Tweaking MIT's bitcount algorithm to count words in parallel?

Question

I want to use a version of the well known MIT bitcount algorithm to count neighbors in Conway's game of life using SSE2 instructions.

Here's the MIT bitcount in c, extended to count bitcounts > 63 bits.

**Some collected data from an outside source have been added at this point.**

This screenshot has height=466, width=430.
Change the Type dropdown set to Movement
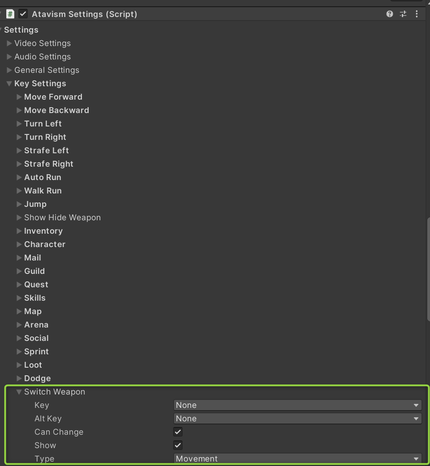297,459
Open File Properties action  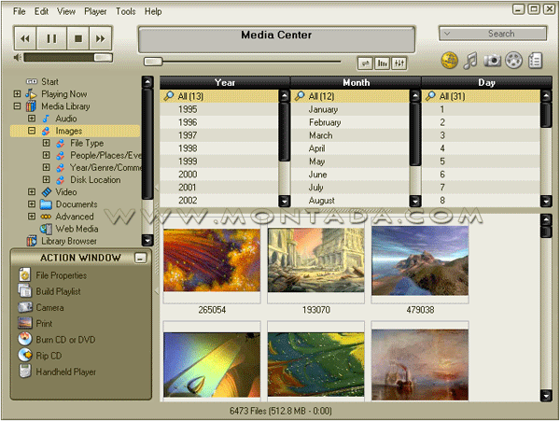pyautogui.click(x=61, y=275)
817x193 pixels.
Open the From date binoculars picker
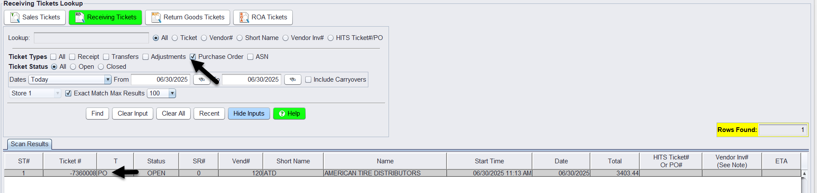[x=201, y=80]
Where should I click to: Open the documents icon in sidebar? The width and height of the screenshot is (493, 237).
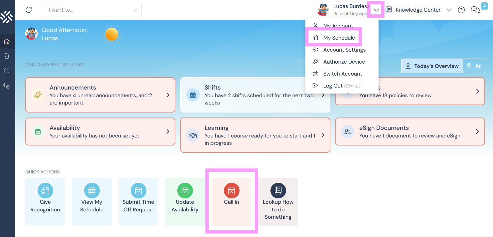tap(7, 56)
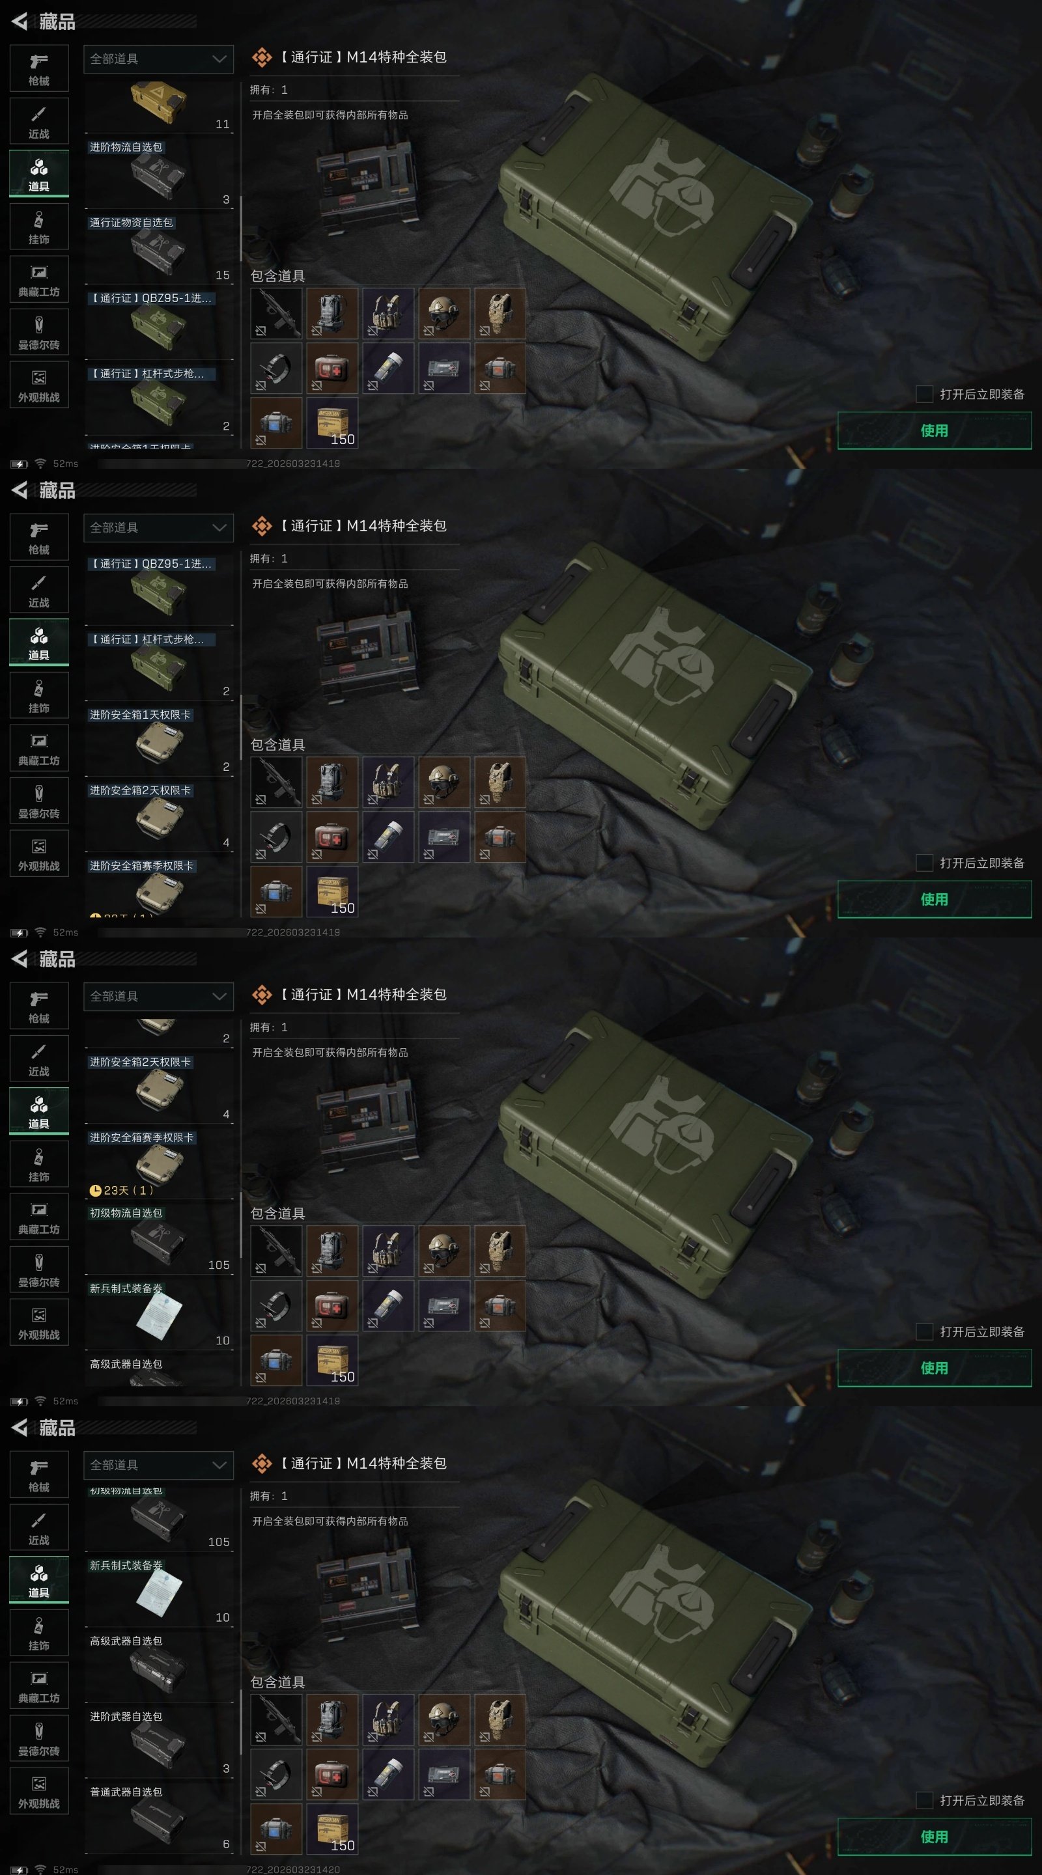Pick 普通武器自选包 with count 6
Image resolution: width=1042 pixels, height=1875 pixels.
tap(159, 1818)
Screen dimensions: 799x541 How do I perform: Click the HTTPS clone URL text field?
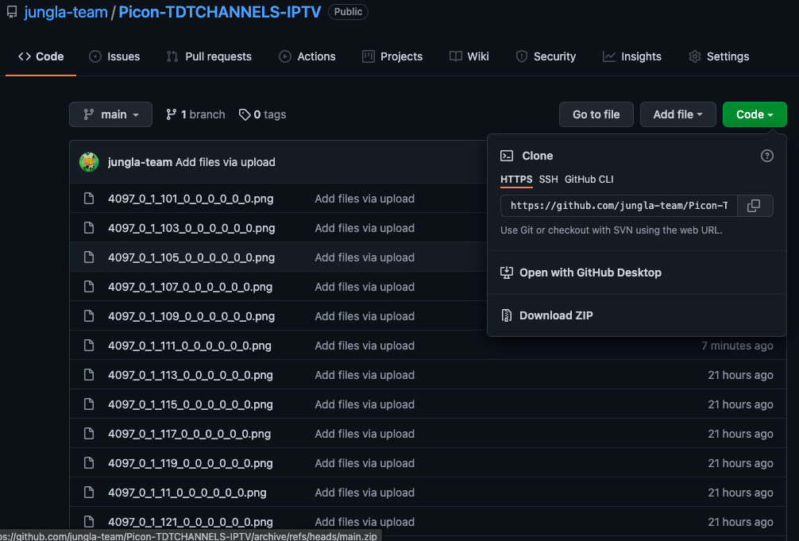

int bitCount(unsigned long long n)
{
unsigned long long uCount;

uCount = n – ((n >> 1) & 0×7777777777777777)
           - ((n >> 2) & 0×3333333333333333)
           - ((n >> 3) & 0×1111111111111111);
return ((uCount + (uCount >> 4))
& 0x0F0F0F0F0F0F0F0F) % 255;
}

Here's a version in Pascal

function bitcount(n: uint64): cardinal;
var ucount: uint64;
begin
  ucount:= n - ((n shr 1) and $7777777777777777)
             - ((n shr 2) and $3333333333333333) 
             - ((n shr 3) and $1111111111111111);
  Result:= ((ucount + (count shr 4)) 
           and $0F0F0F0F0F0F0F0F) mod 255;
end;

I'm looking to count the bits in this structure in parallel.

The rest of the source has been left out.